> [Directions]:
Copy the items from the very first line through the line that contains "Action: point(555,38)", changing "screenshot" to "screen capture" and keeping everything else the same. Leave the pictures out of your copy.

** start of Records provided **

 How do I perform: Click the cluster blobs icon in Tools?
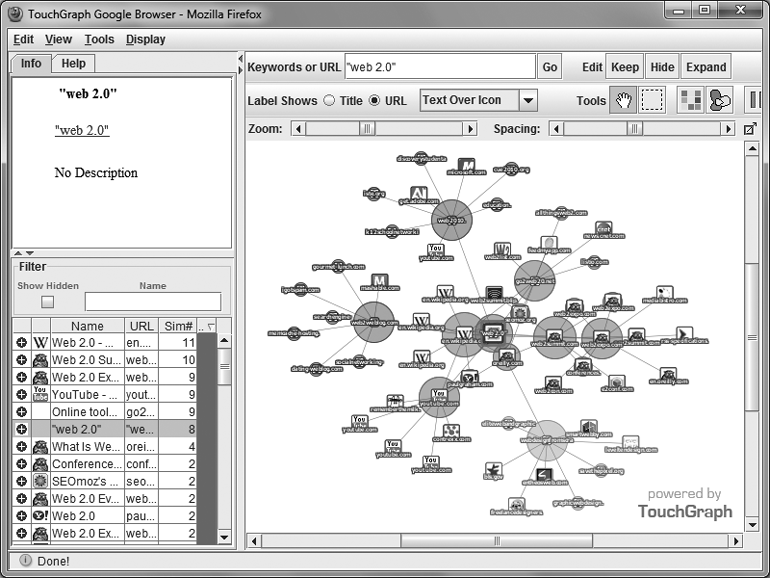(719, 100)
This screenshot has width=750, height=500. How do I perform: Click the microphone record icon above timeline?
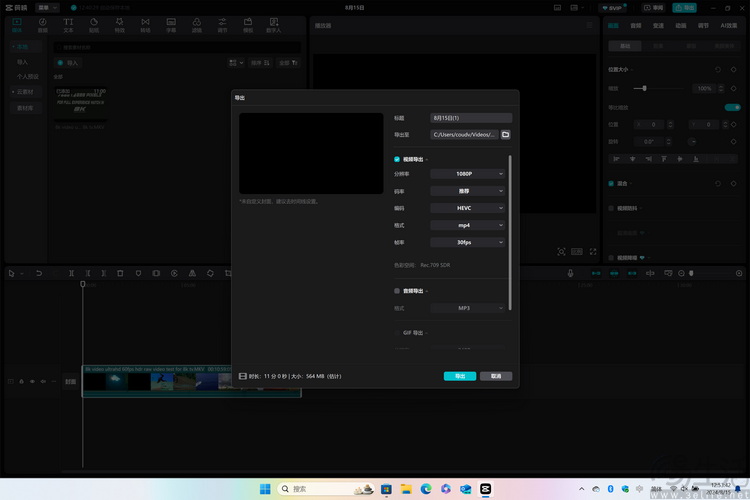click(571, 273)
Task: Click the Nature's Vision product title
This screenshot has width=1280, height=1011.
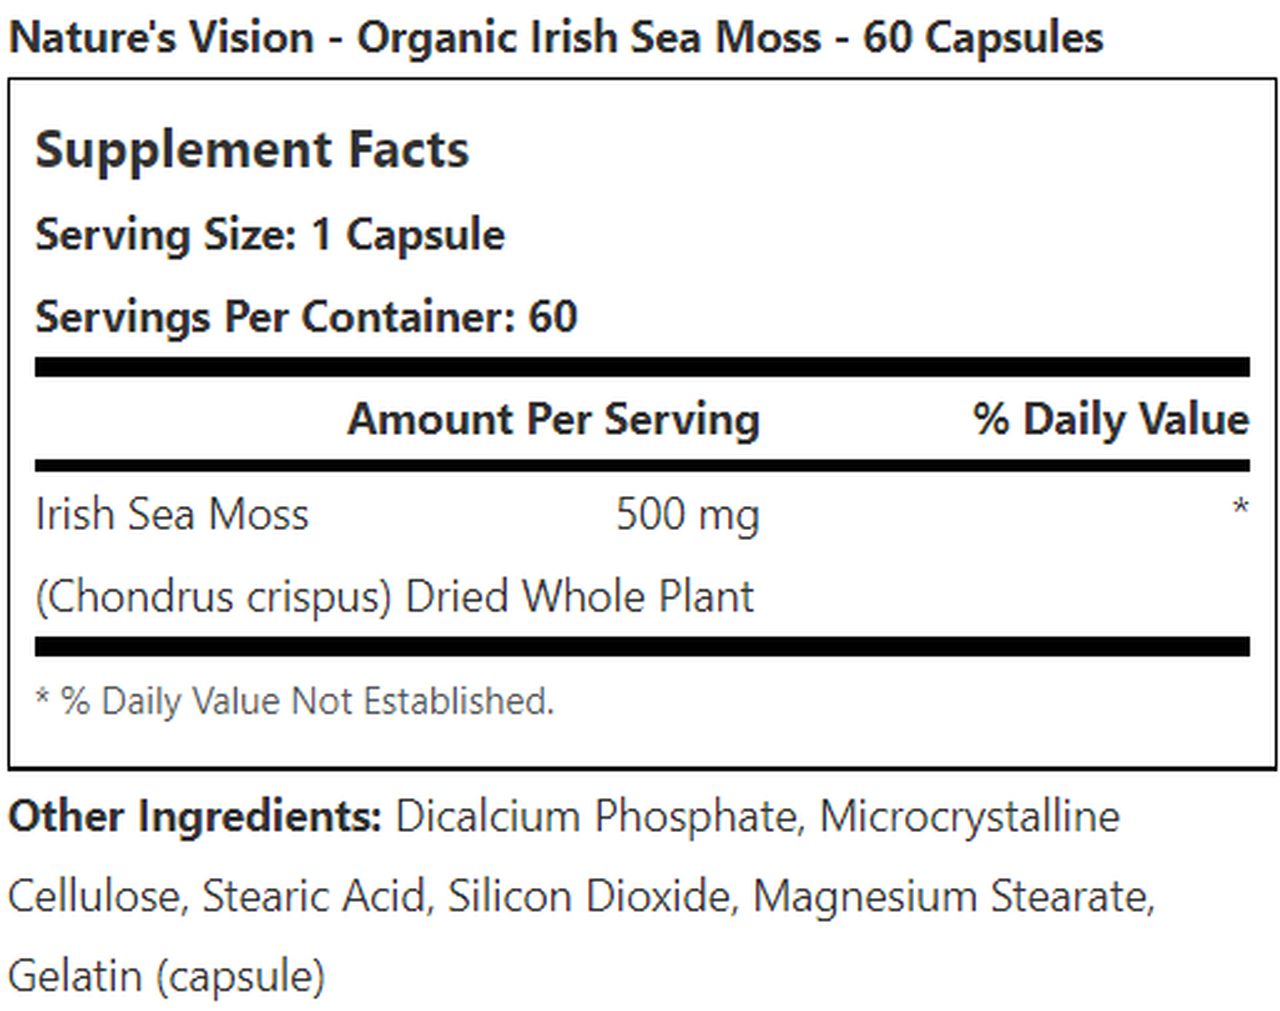Action: point(555,38)
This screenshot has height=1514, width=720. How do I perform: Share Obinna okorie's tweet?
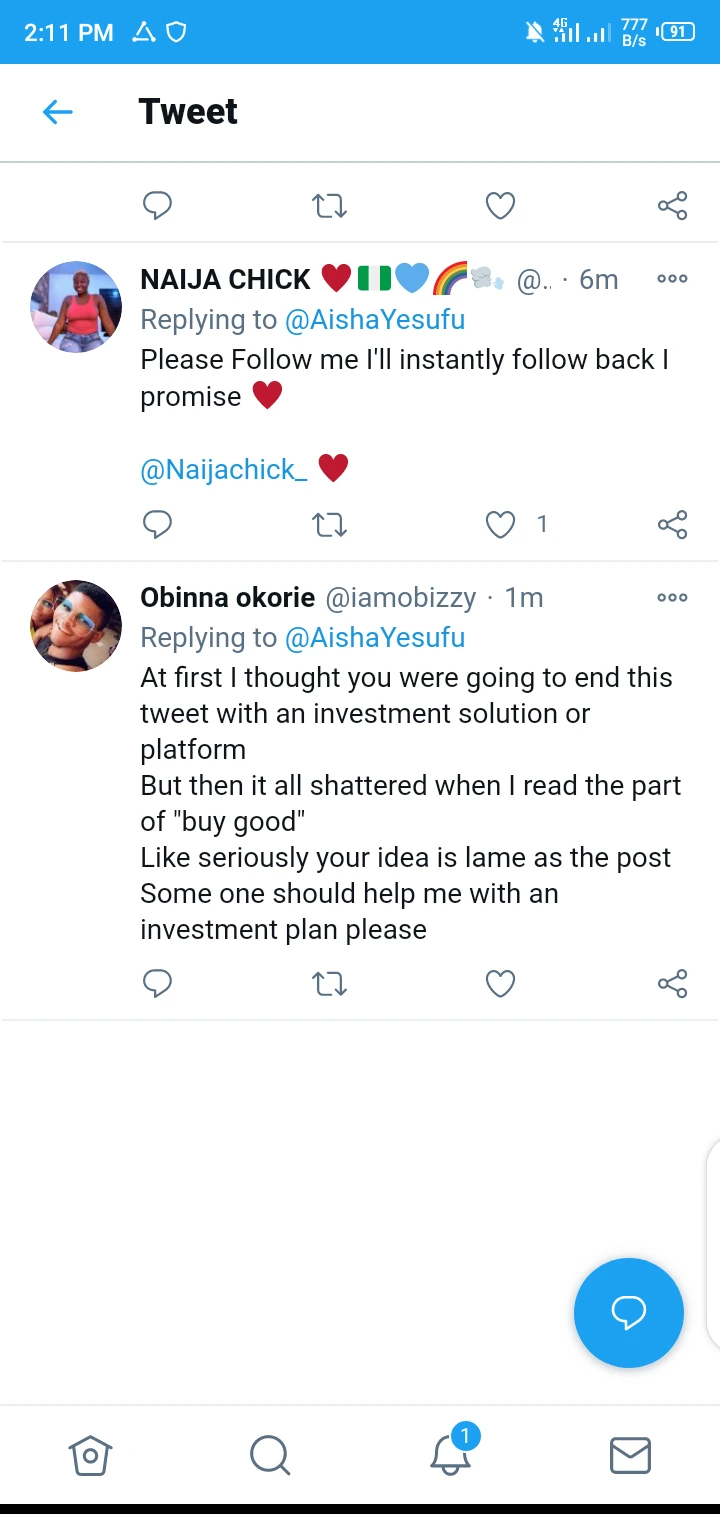pyautogui.click(x=672, y=984)
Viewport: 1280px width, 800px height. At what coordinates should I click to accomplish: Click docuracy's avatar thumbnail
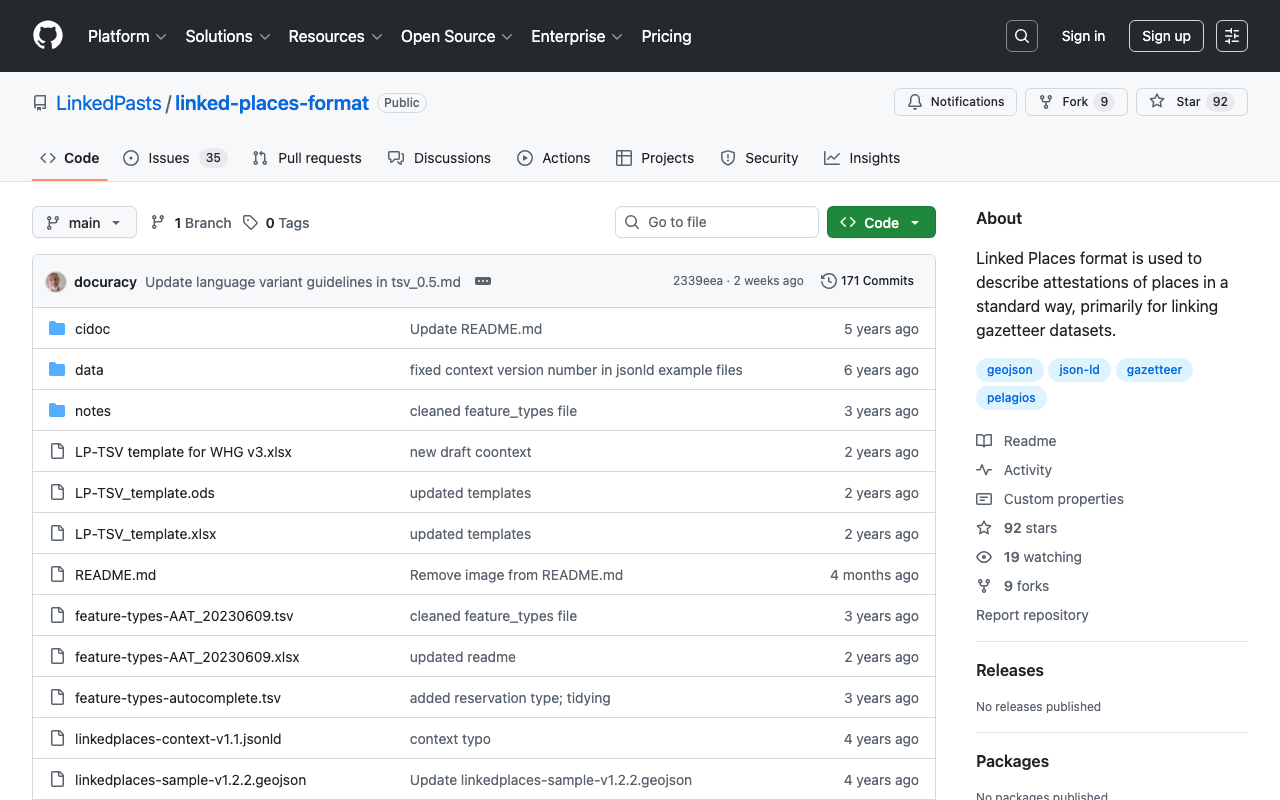(x=56, y=281)
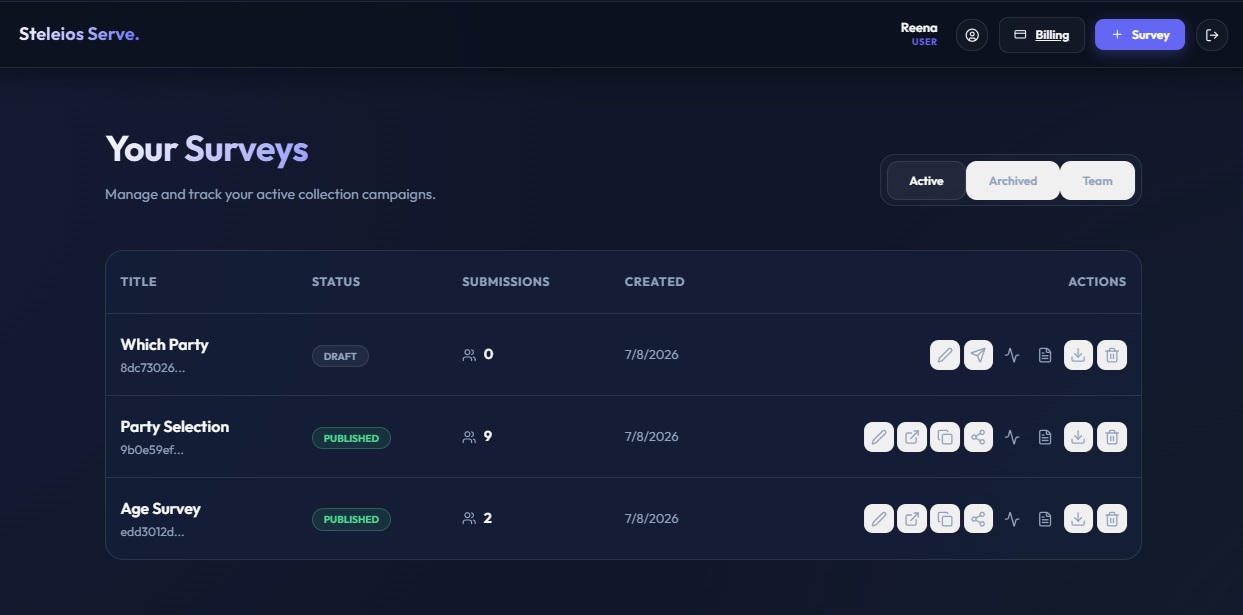Log out using the exit icon
Screen dimensions: 1243x615
[1212, 35]
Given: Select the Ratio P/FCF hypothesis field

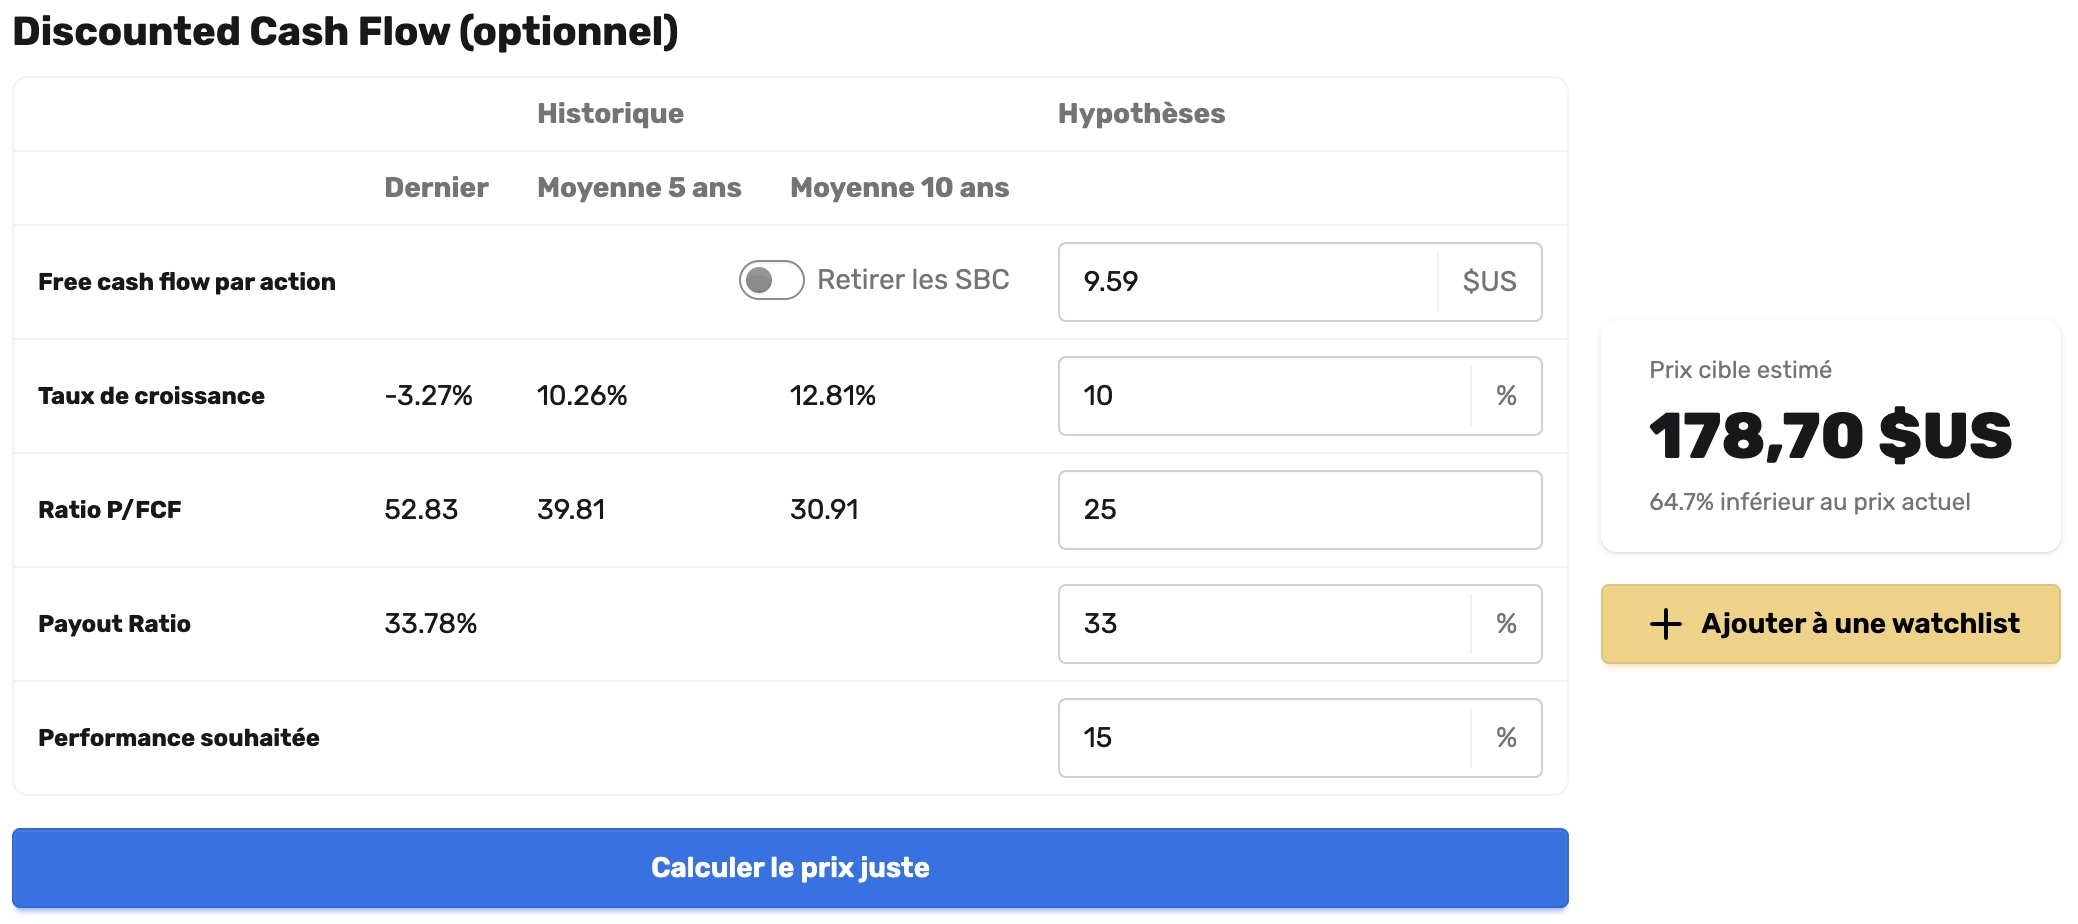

** end of Records provided **

> [Correct output]:
 How do I perform: Click the cluster blobs icon in Tools?
(719, 100)
This screen capture has width=750, height=500. How do I perform: Click the microphone record icon above timeline?
click(571, 273)
Task: Click the Nature's Vision product title
This screen capture has width=1280, height=1011.
Action: point(555,38)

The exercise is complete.